1. Field
Example embodiments relate to a semiconductor memory device and a method of fabricating the same, and more particularly, to a semiconductor memory device and a method of fabricating the semiconductor memory device in which the generation of dishing during planarization of a peripheral circuit region is suppressed or minimized.
2. Description of the Related Art
Flash memory is a semiconductor memory device which has a specific type of an electrically erasable and programmable read-only memory (EEPROM). A typical flash memory includes a memory cell region having a plurality of memory cells which include floating gates and may be electrically erased and reprogrammed.

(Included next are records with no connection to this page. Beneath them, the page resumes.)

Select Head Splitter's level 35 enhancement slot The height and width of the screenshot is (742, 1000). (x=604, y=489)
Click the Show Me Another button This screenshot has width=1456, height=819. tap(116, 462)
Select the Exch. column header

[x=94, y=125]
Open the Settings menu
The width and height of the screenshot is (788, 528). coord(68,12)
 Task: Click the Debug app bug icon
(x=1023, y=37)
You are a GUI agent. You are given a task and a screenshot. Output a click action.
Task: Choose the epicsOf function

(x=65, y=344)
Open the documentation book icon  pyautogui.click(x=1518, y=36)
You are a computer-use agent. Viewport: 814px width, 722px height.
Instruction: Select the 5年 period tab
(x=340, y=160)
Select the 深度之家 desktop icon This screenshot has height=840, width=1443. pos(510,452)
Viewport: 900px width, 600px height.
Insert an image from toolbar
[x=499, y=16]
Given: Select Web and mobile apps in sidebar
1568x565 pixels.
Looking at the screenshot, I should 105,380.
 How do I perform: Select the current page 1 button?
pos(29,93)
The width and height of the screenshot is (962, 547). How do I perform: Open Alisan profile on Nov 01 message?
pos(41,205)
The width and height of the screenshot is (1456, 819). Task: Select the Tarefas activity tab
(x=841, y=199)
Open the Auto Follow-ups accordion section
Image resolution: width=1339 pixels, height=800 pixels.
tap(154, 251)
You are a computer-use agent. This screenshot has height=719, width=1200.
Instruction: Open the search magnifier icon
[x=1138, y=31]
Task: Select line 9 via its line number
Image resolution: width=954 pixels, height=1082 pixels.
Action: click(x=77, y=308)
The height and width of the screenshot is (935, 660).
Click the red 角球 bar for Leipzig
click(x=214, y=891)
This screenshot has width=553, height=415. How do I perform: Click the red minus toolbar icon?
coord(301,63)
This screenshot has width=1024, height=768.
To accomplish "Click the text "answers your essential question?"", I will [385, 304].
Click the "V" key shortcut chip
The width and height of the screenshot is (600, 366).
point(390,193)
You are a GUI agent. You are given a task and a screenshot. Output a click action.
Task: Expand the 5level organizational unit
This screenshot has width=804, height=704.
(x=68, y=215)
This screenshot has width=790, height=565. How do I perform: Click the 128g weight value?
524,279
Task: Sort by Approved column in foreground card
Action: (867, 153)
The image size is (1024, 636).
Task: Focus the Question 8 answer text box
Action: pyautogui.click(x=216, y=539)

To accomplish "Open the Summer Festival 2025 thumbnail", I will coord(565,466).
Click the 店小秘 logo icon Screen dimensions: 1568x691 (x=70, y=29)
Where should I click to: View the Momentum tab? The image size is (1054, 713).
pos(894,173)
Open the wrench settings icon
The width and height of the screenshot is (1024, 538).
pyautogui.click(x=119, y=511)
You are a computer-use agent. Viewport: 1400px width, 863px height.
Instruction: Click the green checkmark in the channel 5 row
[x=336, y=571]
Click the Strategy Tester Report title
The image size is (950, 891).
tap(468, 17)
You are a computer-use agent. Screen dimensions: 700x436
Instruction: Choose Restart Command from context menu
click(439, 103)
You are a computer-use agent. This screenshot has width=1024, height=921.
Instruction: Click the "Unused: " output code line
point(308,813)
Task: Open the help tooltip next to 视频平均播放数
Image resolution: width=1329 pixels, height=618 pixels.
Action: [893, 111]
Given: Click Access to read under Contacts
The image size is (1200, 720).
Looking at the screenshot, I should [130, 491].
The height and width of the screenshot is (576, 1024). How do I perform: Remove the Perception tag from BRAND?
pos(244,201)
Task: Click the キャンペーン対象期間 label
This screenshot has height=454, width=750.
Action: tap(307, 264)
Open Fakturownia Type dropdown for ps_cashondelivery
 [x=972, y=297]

In the peripheral circuit region adjacent to the memory cell region, a driving circuit for driving the memory cells, a logic circuit for processing the information of the memory cells, and other devices are arranged. For example, memory cell strings may be provided in the memory cell region, and various driving circuits and logic circuits, which include active devices, e.g., transistors, or passive devices, e.g., resistors and capacitors, may be provided in the peripheral circuit region in order to implement a NAND flash device.
Typically, to manufacture such a memory device, first, an isolation film is formed in a semiconductor substrate to define an active area of a memory cell region and an active area of a peripheral circuit region. Thereafter, an insulation film, e.g., a silicon oxide film, is formed on the active areas, and a conductive film is deposited on the insulation film. Then, the conductive film may be planarized by performing a chemical mechanical polishing (CMP) process until an upper surface of the isolation film is exposed.
After the CMP process, a portion of the conductive film on the active area of the peripheral circuit region may be over-etched due to a difference between pattern densities of the memory cell region and the peripheral circuit region, resulting in dishing in the peripheral circuit region. In addition, a step difference between the memory cell region and the peripheral circuit region may be caused. In particular, for flash memory devices, a distance between memory cells is reduced according to the scaling down of the integrated devices, and, therefore, the thickness of a floating gate gradually decreases to reduce interference between memory cells. Consequently, the difference between the pattern densities of the memory cell region and the peripheral circuit region increases and, therefore, over-etching of the peripheral circuit region during the CMP process limits considerably the advance in capacity and integration of flash memory devices.
Due to over-etching caused by the CMP process, a portion of the insulation film below the conductive film in the peripheral circuit region is exposed, or the active area of the peripheral circuit region is exposed, which may lead to a reduction of the reliability of the semiconductor memory device and broad scattering of the device performance. The step difference between the memory cell region and the peripheral circuit region which is caused by the CMP process may impede securing a sufficient defocus margin in a subsequent process, e.g., a photolithography step for forming an interlayer insulation film and a wiring layer. To address these problems, a technique of reducing the difference between the pattern densities of the memory cell region and the peripheral circuit region by increasing the width of an isolation film in the peripheral circuit region has been proposed. However, this technique is not suitable for improving the integration of memory devices.